Welcome back to The Spiritual Serenity Series: 7 Steps to Inner Peace and Happiness. Last week we looked at Acceptance. This week, we are going to look at identification.
Step 3: Identification
Now that I have accepted what needs to change, I can identify what areas I need to work on. Remember, just because we accept something, does not mean we have to like it.
I identified that a self-destructive life run on self-will had seriously contaminated my thinking over the years. The void inside my soul existed no matter what I filled it with; be it money, profession, alcohol, relationships, etc., nothing worked. I was emotionally and spiritually bankrupt and as a result, my thinking was extremely misguided.
Nadia over at HappyLotus said it nicely in her post The First Step to Happiness:
“Usually the desire for material items as a means to happiness is a cover for an emotional issue. Granted this is not always the case … So be careful to distinguish why you want certain things and that will be the first step of your journey to finding happiness.”
It wasn’t hard to identify that I was not happy. A constant cloud of doom-and-gloom seemed to follow me everywhere. The feeling, I believe, started at the age of twenty. After becoming a zookeeper—a childhood dream—I discovered I was not satisfied and resigned to the fact that I never would be.

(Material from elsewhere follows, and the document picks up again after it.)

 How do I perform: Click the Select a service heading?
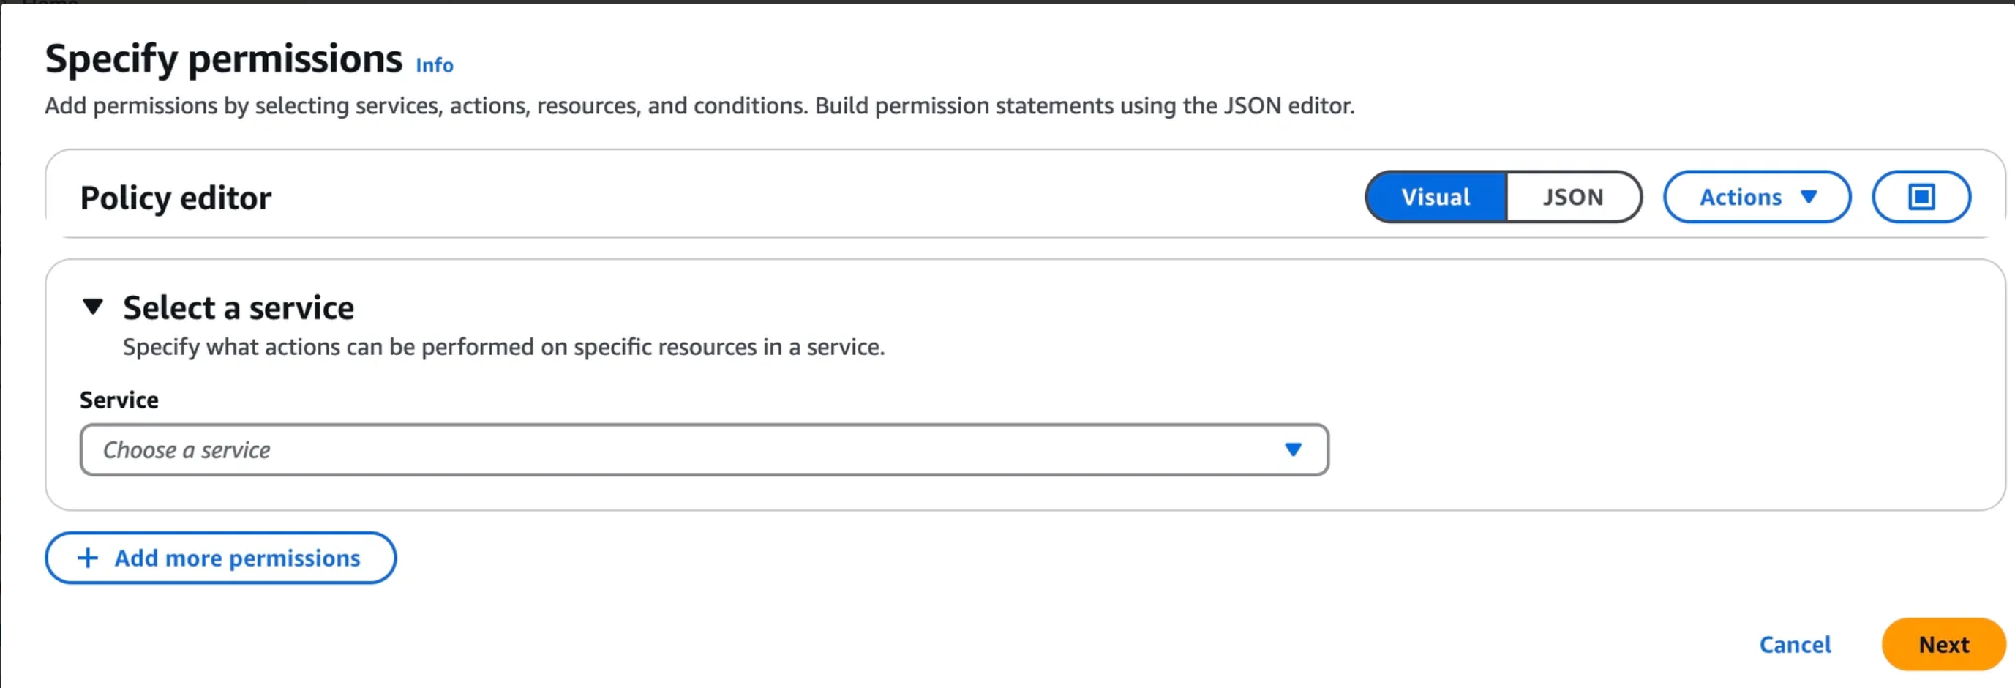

I was suffering from a spiritual malady. I was trying to fill a spiritual hole with material things. I think I knew this for years but resisted any real change. In other words, I refused to accept it. I would attend church here or there, shopping around for something spiritual I could connect with. However, the thought of turning my will and life over to a mystical power was out of the question. That was until I reached a bottom (one of many) on March 12th of 2006. It was then that something snapped. I walked out of that despair with a new resolve. I would abandon every conceived notion of what I perceived life to be about up to that point. I would ask for help and do whatever it took to get better, even if it meant believing in something I could not see. If my life was to continue, it would be on a different path, for the one I was living was not worth the pain anymore. As the saying goes, I was not afraid of dying, but was scared to death of living another day.
Many of these steps I suggest are most valuable when we have someone to help us through them. For me, it was a spiritual adviser as well as counselors and therapist. Finding a person who can help us learn about ourselves, and is trained to do so, can be invaluable.
I identified that my life had become unmanageable. Left on my own, I would destroy myself. What I needed was something more powerful than myself to believe in. I was ill equipped in living up to the self-imposed expectations of myself, the world around me, and my place in it. I identified that if I was to keep on living, I needed serious help.
So now that I’ve identified that something needs to change, and we’re not talking about something simple here like geographical or material. We need to have a complete change in our thinking—a psychic change! For that we’re going to need some help which I’ll talk about next on self-searching.
Have you identified any real big changes that need to take place in your life? Share in the comments!
The next step in The Serenity Series is Self-Searching. I’m really looking forward to this one! Its going to be a little longer post since its where some real amazing things started happening for me. I love this stuff! And I love all of you! Thanks for stopping by again.
Next up, step 4: Self-Searching
UPDATE: It is my intent to have posts here at How To Be Happy will continue to be mostly on a weekly basis I hope. I try to hold myself to at least one good post per week. Since I’ve finished school, I’m done with deadlines for a while and am working on several other projects. However, I am hoping to post some short videos of myself and what I’m working on soon. Just to make things more personal—probably in between these more serious topics.